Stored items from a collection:
════

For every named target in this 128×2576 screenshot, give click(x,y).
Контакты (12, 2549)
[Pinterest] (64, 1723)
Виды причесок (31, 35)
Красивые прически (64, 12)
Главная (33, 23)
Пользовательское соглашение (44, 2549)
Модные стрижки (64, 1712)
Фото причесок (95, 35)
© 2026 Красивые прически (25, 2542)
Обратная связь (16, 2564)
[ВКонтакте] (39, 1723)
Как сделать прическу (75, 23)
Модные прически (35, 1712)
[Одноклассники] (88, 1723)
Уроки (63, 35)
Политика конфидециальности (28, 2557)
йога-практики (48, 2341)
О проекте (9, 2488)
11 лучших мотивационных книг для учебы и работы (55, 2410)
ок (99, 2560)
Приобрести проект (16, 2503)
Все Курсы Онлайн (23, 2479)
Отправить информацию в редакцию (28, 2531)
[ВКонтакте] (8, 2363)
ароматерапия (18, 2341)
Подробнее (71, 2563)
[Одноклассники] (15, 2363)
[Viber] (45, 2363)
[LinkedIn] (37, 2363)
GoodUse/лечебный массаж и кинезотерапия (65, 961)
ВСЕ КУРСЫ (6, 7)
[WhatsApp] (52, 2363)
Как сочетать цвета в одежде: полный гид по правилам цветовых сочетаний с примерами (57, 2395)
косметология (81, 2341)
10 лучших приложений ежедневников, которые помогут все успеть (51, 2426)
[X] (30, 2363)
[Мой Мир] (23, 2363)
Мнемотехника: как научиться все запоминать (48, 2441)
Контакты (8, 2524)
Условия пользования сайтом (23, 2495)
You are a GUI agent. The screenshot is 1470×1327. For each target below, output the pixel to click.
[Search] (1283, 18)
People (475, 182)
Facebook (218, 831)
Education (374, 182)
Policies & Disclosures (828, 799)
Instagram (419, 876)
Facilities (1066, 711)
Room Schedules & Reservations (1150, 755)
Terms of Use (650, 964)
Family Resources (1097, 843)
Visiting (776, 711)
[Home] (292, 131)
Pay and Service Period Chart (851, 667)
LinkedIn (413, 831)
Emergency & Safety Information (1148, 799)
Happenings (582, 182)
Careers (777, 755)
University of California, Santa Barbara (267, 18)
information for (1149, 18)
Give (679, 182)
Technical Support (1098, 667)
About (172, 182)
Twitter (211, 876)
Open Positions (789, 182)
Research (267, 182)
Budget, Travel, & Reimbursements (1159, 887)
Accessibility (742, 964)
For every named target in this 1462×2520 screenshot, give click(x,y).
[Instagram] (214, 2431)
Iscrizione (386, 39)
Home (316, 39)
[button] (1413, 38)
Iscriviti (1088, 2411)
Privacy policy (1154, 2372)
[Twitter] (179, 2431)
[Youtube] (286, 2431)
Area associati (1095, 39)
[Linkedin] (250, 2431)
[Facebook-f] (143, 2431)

════

> _Exercise prompt_
Extract the data exactly as given.

> _Solution to this exercise_
For every named target in this 128×2576 screenshot, give click(x,y).
Контакты (12, 2549)
[Pinterest] (64, 1723)
Виды причесок (31, 35)
Красивые прически (64, 12)
Главная (33, 23)
Пользовательское соглашение (44, 2549)
Модные стрижки (64, 1712)
Фото причесок (95, 35)
© 2026 Красивые прически (25, 2542)
Обратная связь (16, 2564)
[ВКонтакте] (39, 1723)
Как сделать прическу (75, 23)
Модные прически (35, 1712)
[Одноклассники] (88, 1723)
Уроки (63, 35)
Политика конфидециальности (28, 2557)
йога-практики (48, 2341)
О проекте (9, 2488)
11 лучших мотивационных книг для учебы и работы (55, 2410)
ок (99, 2560)
Приобрести проект (16, 2503)
Все Курсы Онлайн (23, 2479)
Отправить информацию в редакцию (28, 2531)
[ВКонтакте] (8, 2363)
ароматерапия (18, 2341)
Подробнее (71, 2563)
[Одноклассники] (15, 2363)
[Viber] (45, 2363)
[LinkedIn] (37, 2363)
GoodUse/лечебный массаж и кинезотерапия (65, 961)
ВСЕ КУРСЫ (6, 7)
[WhatsApp] (52, 2363)
Как сочетать цвета в одежде: полный гид по правилам цветовых сочетаний с примерами (57, 2395)
косметология (81, 2341)
10 лучших приложений ежедневников, которые помогут все успеть (51, 2426)
[X] (30, 2363)
[Мой Мир] (23, 2363)
Мнемотехника: как научиться все запоминать (48, 2441)
Контакты (8, 2524)
Условия пользования сайтом (23, 2495)
You are a GUI agent. The screenshot is 1470×1327. For each target below, output the pixel to click.
[Search] (1283, 18)
People (475, 182)
Facebook (218, 831)
Education (374, 182)
Policies & Disclosures (828, 799)
Instagram (419, 876)
Facilities (1066, 711)
Room Schedules & Reservations (1150, 755)
Terms of Use (650, 964)
Family Resources (1097, 843)
Visiting (776, 711)
[Home] (292, 131)
Pay and Service Period Chart (851, 667)
LinkedIn (413, 831)
Emergency & Safety Information (1148, 799)
Happenings (582, 182)
Careers (777, 755)
University of California, Santa Barbara (267, 18)
information for (1149, 18)
Give (679, 182)
Technical Support (1098, 667)
About (172, 182)
Twitter (211, 876)
Open Positions (789, 182)
Research (267, 182)
Budget, Travel, & Reimbursements (1159, 887)
Accessibility (742, 964)
For every named target in this 1462×2520 screenshot, give click(x,y).
[Instagram] (214, 2431)
Iscrizione (386, 39)
Home (316, 39)
[button] (1413, 38)
Iscriviti (1088, 2411)
Privacy policy (1154, 2372)
[Twitter] (179, 2431)
[Youtube] (286, 2431)
Area associati (1095, 39)
[Linkedin] (250, 2431)
[Facebook-f] (143, 2431)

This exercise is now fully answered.